We saw the 10-year follow-up data [showing that MRD] on a BTK inhibitor doesn’t matter.1 It’s only a small number of patients that get there. We did see some data that there are patients that get there even years later, but your PFS is going to be fine anyway. In general, the way I think about it in CLL is if you choose a BTK inhibitor, don’t check MRD, and even if you use time-limited therapy, it’s not exactly clear what we’re going to do based on MRD. Some of these newer trials are MRD stratified and randomized, et cetera, but in general, I don’t care about MRD status with BTK inhibitors because [although] there is some apoptosis triggered by these drugs, patients don’t achieve MRD negativity, and in terms of the cash value of how long they’re going to be on a BTK inhibitor, it doesn’t matter so much.
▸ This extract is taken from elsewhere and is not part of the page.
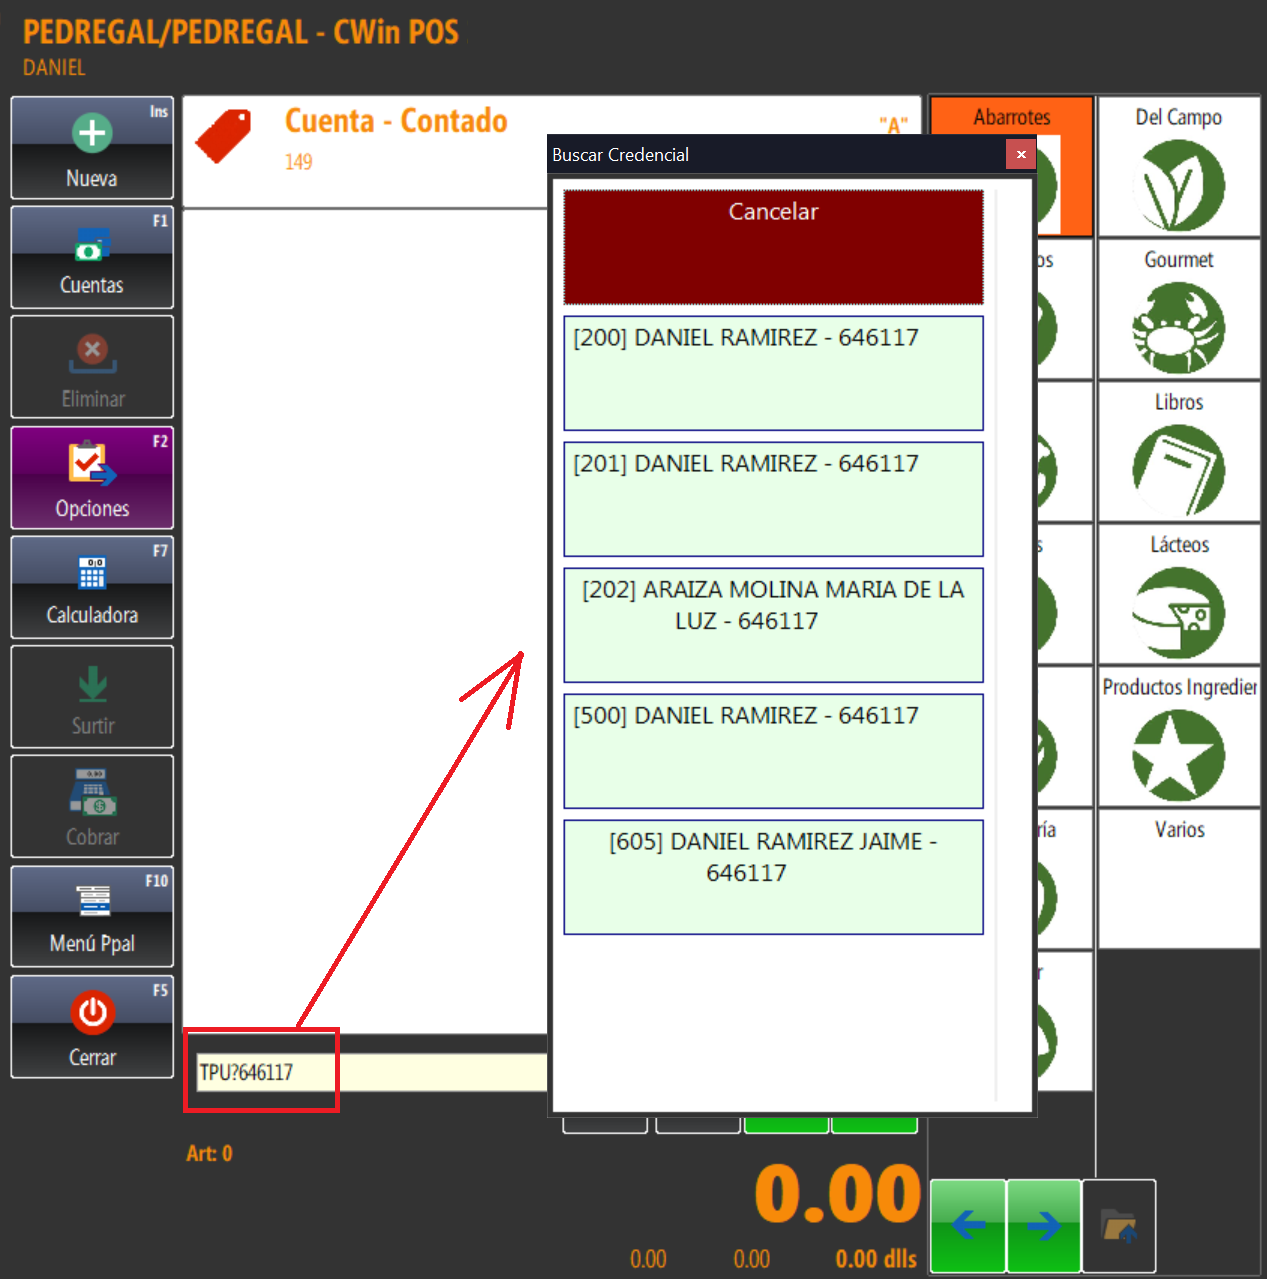
Task: Pick credential [605] DANIEL RAMIREZ JAIME
Action: [773, 877]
Alamgir: We have some data that ibrutinib is superior to FCR [fludarabine, cyclophosphamide, and rituximab], which used to be one of our first-line treatments. But the other thing that I find interesting is…the ALPINE trial was after 1 line of treatment. It would be interesting to go into detail on what was the first line. Was it bendamustine plus rituximab? Was it FCR? Or was it venetoclax? Then we would know what happened in the ELEVATE-RR trial…. If everybody is already exhausted and [experienced progression] on venetoclax and bendamustine plus rituximab, then maybe the acalabrutinib data [aren’t different]. But if it’s only second-line treatment after…weekly rituximab and something else, then the second-line data favor zanubrutinib by quite a bit. But even if you don’t do a cross-trial comparison, we compared acalabrutinib with ibrutinib and we compared ibrutinib with zanubrutinib, where the ibrutinib is constant, and it seems like zanubrutinib did do better.
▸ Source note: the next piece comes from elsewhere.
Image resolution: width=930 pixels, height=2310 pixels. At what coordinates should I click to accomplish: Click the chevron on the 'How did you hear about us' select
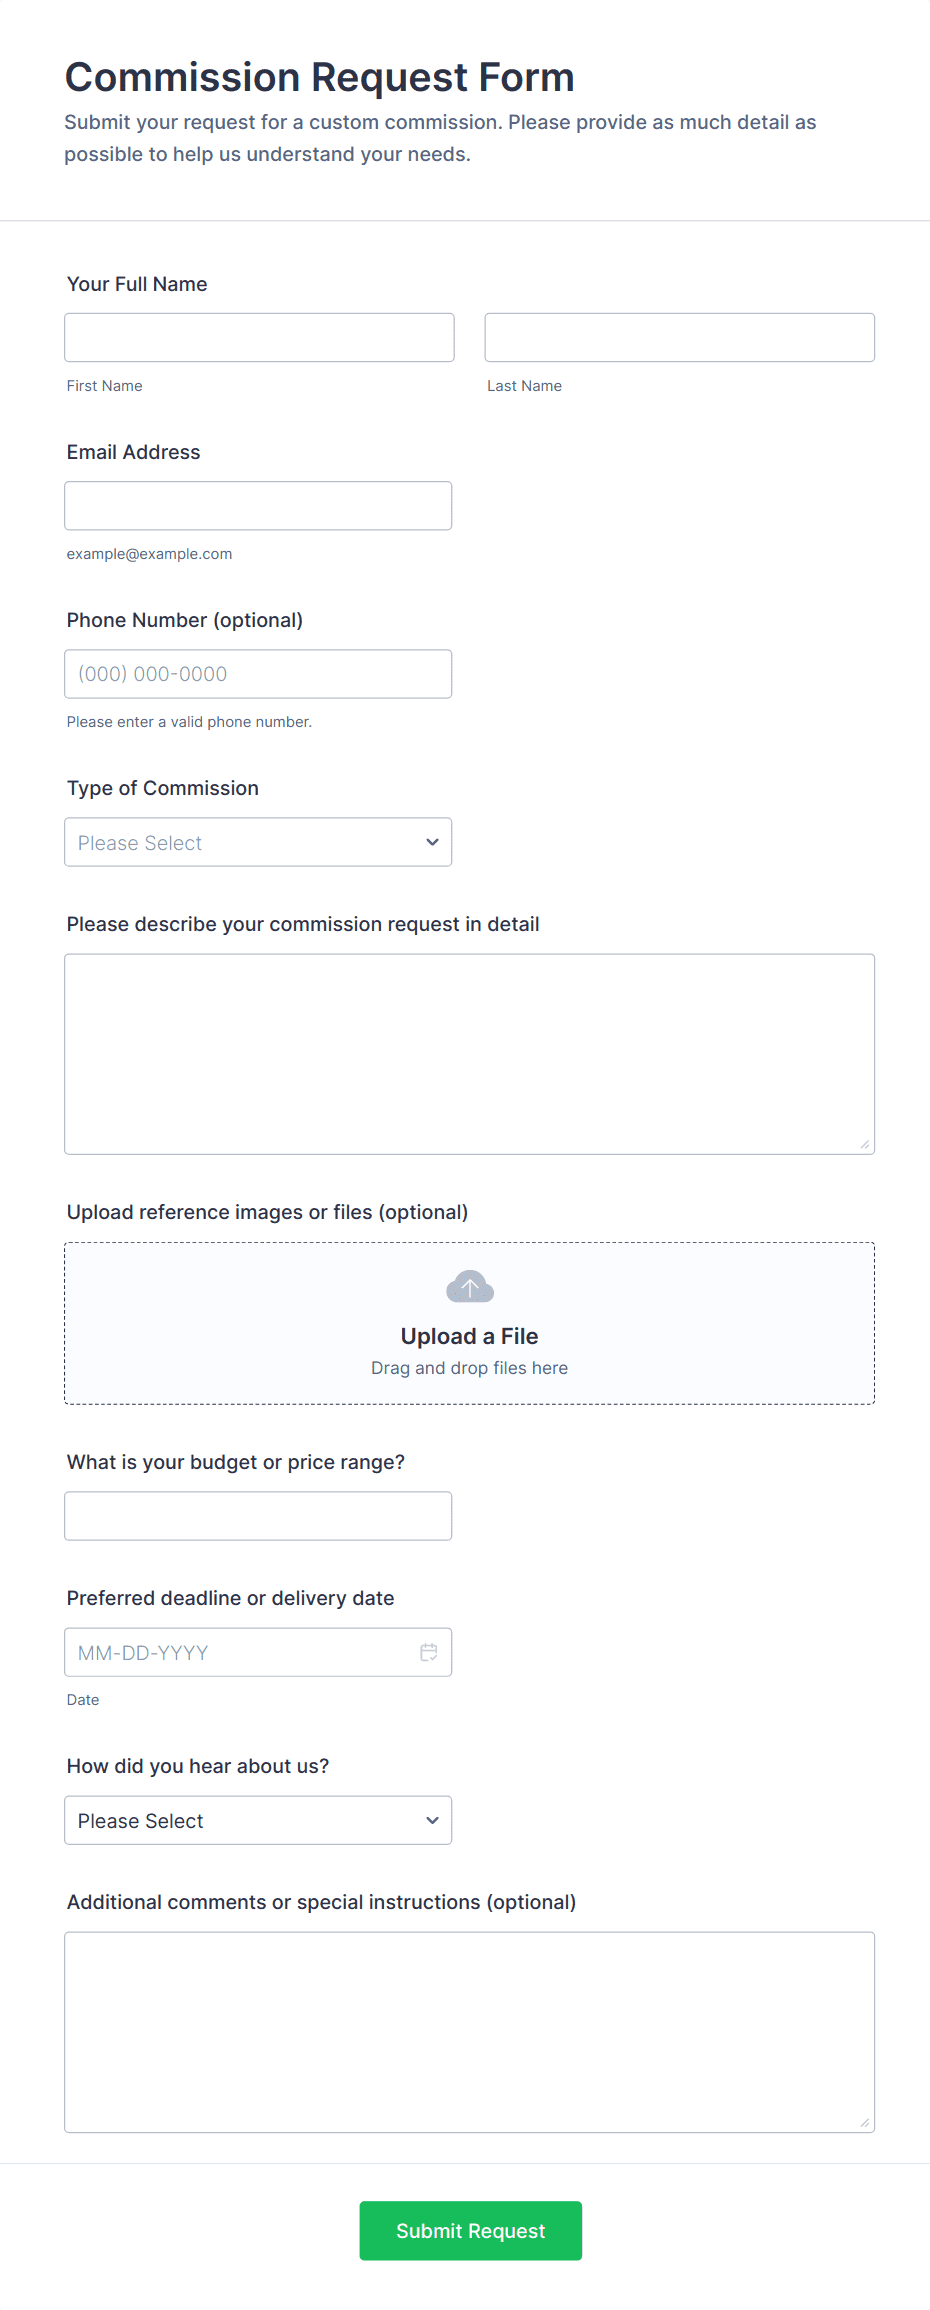(x=432, y=1820)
Lipsky: …What you’d really want is granular data for these trials, and you’d be able to look at them and [ask], “The patients who got similar first-line therapy, how did they do?” Unfortunately, those data are not available here.

REFERENCES:
1. Al-Sawaf O, Robrecht S, Zhang C, et al. Venetoclax-obinutuzumab for previously untreated chronic lymphocytic leukemia: 6-year results of the phase 3 CLL14 study. Blood. Published online July 10, 2024. doi:10.1182/blood.2024024631
2. Itsara A, Sun C, Bryer E, et al. Long-term outcomes in chronic lymphocytic leukemia treated with ibrutinib: 10-year follow-up of a phase 2 study. Blood. 2023;142(suppl 1):201. doi:10.1182/blood-2023-182397
3. Brown JR, Eichhorst BF, Lamanna N, et al. Extended follow-up of ALPINE randomized phase 3 study confirms sustained superior progression-free survival of zanubrutinib versus ibrutinib for treatment of relapsed/refractory chronic lymphocytic leukemia and small lymphocytic lymphoma (R/R CLL/SLL). Blood. 2023;142(suppl 1):202. doi:10.1182/blood-2023-174289
4. Byrd JC, Hillmen P, Ghia P, et al. Acalabrutinib versus ibrutinib in previously treated chronic lymphocytic leukemia: results of the first randomized phase III trial. J Clin Oncol. 2021;39(31):3441-3452. doi:10.1200/JCO.21.01210
5. Kittai AS, Skarbnik A, Miranda M, et al. A matching-adjusted indirect comparison of acalabrutinib versus zanubrutinib in relapsed or refractory chronic lymphocytic leukemia. Am J Hematol. 2023;98(12):E387-E390. doi:10.1002/ajh.27110
6. Shadman M, Brown JR, Williams R, et al. Efficacy of zanubrutinib versus acalabrutinib in the treatment of relapsed or refractory chronic lymphocytic leukemia (R/R CLL): a matching-adjusted indirect comparison (MAIC). Presented at: 28th International Congress on Hematologic Malignancies; February 29-March 3, 2024; Miami, FL.